Writing this I'm curious what the performance is for <output>....
https://jsfiddle.net/4ajzcfw9/
(Didn't feel like doing it right)
Svekyll was originally built on sveltekit and I couldn't figure out how to get SSR and figure out the right adapter for nodejs and static hosting. Which is why I abandoned it and am much happier with a Svelte only CLI, just like Jekyll.
I love svelte too but I've found it hard to integrate it in different places where I may run js (e.g. obsidian plugins, browser plugins). It was hard to configure the necessary tooling but maybe it's not sveltes fault. I think svelte would really benefit from better documentation on how to do this (and I don't mean sveltekit documentation). It was also at least non-trivial to use with typescript and even more non-trivial to have some third-party dependencies/components that don't use typescript. Again, maybe not sveltes fault and hard in every framework but those were my show-stopping issues the last time I tried to build something real in svelte.

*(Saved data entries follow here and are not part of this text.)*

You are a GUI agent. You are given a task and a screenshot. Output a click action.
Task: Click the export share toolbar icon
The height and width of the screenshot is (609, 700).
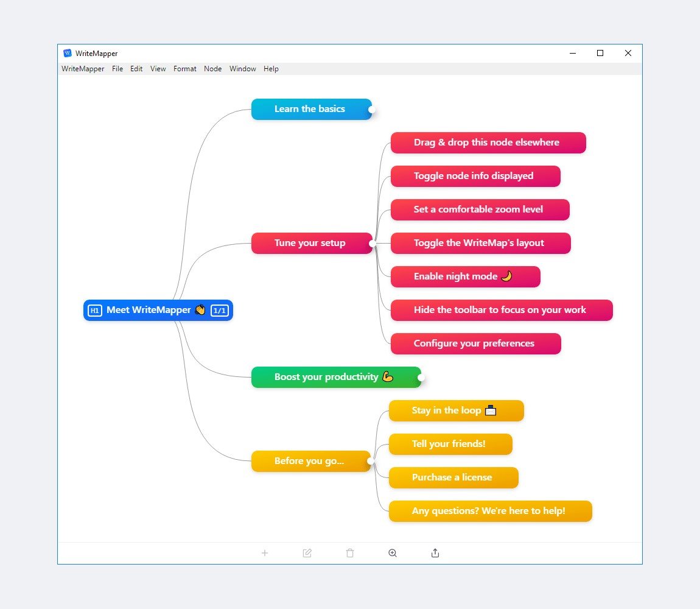click(x=435, y=553)
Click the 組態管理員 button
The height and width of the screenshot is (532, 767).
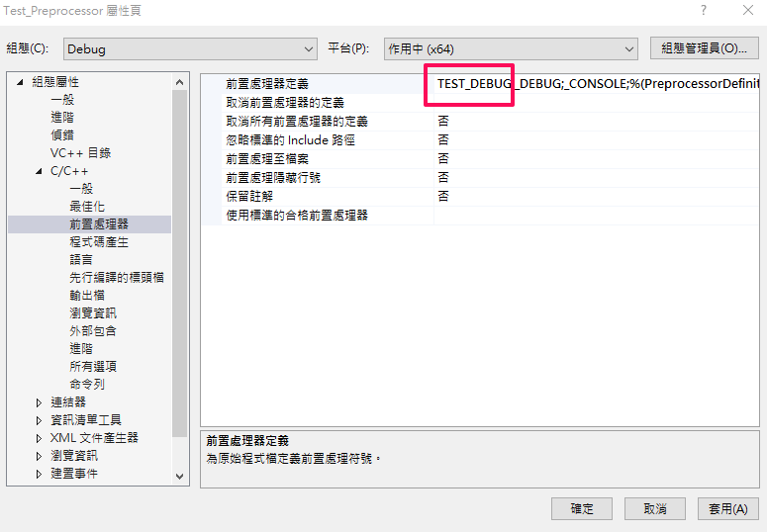[705, 48]
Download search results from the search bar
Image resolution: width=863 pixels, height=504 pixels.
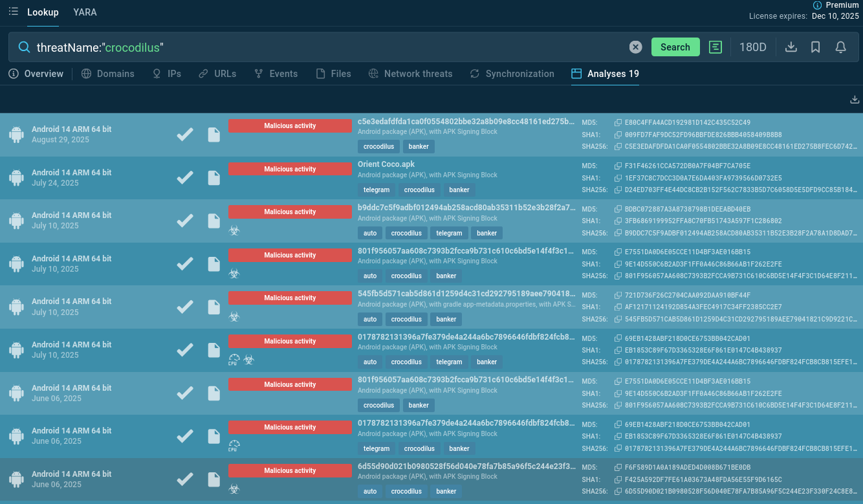791,47
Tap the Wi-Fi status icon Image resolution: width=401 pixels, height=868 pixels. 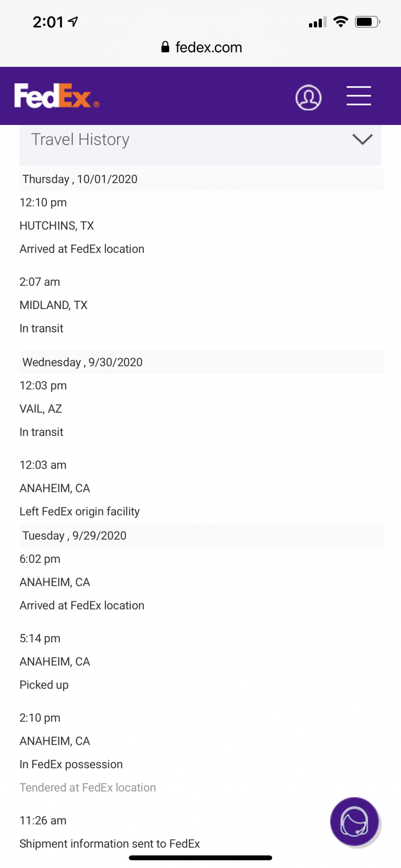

Interesting. I think you should ask some questions inside the Svelte discord channel. My opinion is that Svelte is the easiest to integrate because it doesn't require the runtime that react does, for example. I've got Svelte running inside lots of non standard places, like browser extensions (https://addons.mozilla.org/en-US/firefox/addon/please-at-me/). It can take a few minutes to figure out how to get it built correctly for the context but it has never blocked me.
I don't disagree about your typescript point. Svelte community seems to have aligned around typescript being a challenge and I do like their assertion that jsdoc+eslint is a better approach.
Toot your horn because your project is really great. I blog with SvelteKit, and your way has many improvements galore. Thank you for sharing this!
That's so cool of you to say this. Please email me at chris@extrastatic.com with any questions or feedback!
And, as a bonus I'll share all the warts with you! It's not perfect but I love blogging with it.